6. The power device control method for a smart wearable device according to claim 4, characterized in that, The step of performing power demand analysis based on feature fusion analysis data to obtain power demand analysis data includes: Based on the feature fusion analysis data, feature power demand categories are decomposed to obtain equipment functional power demand information, user personalized power demand information, and environment adaptation power demand information. Generate characteristic power requirement information based on equipment functional power requirement information, user-personalized power requirement information, and environment-adaptive power requirement information; Based on the characteristic power demand information, and combined with the weight coefficients and feature correlations in the feature fusion analysis data, power demand threshold quantification and priority ranking are performed to generate power demand analysis data.

7. The power device control method for a smart wearable device according to claim 4, characterized in that, The step of controlling the power device based on the power device control analysis data to obtain power device control feedback data includes: Power control commands are generated based on power device control analysis data, and power control is adjusted according to the power control commands to obtain power control adjustment data. Based on the power control adjustment data, a full-dimensional feedback acquisition mechanism is activated to collect three major categories of feedback data: equipment operation feedback data, power control effect feedback data, and demand matching degree feedback data. The three main categories of feedback data collected are preprocessed and integrated to obtain power device control feedback data.

8. The power device control method for a smart wearable device according to claim 1, characterized in that, S3 includes: The control effect is analyzed based on the control feedback data of the power devices to obtain control effect analysis data. Determine the corresponding effect data of the control parameters based on the control effect analysis data; The corresponding effects are evaluated to determine their level, and then the control parameters are evaluated to determine their level, thus obtaining the effect parameter level data. Adjust the control parameters based on the effect parameter level data until the power device control adjustment parameters meet the target requirements of the current smart wearable device.

9. The power device control method for a smart wearable device according to claim 8, characterized in that, The step of analyzing the control effect based on the power device control feedback data to obtain control effect analysis data includes: Deep analysis of power device control feedback data is performed to obtain equipment operation deviation data, power control parameter deviation data, and demand matching deviation data. Calculate the corresponding effect deviation value based on the three types of deviation data; The three types of effect deviation values ​​are weighted and fused to obtain control effect deviation data; The control effect deviation data is the control effect analysis data.

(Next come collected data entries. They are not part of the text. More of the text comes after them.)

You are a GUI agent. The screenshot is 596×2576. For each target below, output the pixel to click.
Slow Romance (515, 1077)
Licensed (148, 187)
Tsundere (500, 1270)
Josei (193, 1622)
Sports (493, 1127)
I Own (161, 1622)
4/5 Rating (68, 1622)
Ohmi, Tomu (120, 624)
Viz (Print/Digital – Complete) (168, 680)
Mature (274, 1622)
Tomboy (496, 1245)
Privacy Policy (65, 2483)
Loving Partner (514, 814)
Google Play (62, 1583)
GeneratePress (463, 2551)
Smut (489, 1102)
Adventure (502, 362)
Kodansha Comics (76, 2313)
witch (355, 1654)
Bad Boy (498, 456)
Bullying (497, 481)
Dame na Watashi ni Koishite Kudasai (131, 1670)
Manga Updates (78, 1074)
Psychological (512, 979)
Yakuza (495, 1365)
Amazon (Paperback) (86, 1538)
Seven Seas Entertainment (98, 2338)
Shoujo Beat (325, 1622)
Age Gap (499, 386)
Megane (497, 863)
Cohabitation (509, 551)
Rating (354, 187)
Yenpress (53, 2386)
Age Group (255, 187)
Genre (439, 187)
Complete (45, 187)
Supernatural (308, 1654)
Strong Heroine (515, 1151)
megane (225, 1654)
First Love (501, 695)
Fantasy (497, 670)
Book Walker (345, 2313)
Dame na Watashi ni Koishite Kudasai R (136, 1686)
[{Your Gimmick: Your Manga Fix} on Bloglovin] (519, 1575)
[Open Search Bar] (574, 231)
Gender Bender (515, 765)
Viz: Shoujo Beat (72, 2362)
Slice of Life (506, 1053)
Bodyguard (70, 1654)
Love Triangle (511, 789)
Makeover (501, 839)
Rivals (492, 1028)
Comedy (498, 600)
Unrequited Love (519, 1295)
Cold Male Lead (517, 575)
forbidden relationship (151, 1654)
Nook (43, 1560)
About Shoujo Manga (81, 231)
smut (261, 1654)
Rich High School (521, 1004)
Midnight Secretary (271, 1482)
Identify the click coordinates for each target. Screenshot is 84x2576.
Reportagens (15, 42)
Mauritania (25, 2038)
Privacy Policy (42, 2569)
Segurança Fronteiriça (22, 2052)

10. A power device control system for a smart wearable device, characterized in that, The system includes: The preliminary analysis module is used to collect and perform preliminary analysis and processing of various types of data through smart wearable devices to obtain preliminary analysis and processing data. The power control module is used to perform feature fusion analysis based on the preliminary analysis and processing data to obtain feature fusion analysis data, and to perform power analysis and control based on the feature fusion analysis data to obtain power device control feedback data. The feedback adjustment module is used to analyze the control effect and adjust the control parameters based on the control feedback data of the power device until the control adjustment parameters of the power device meet the target requirements of the current smart wearable device.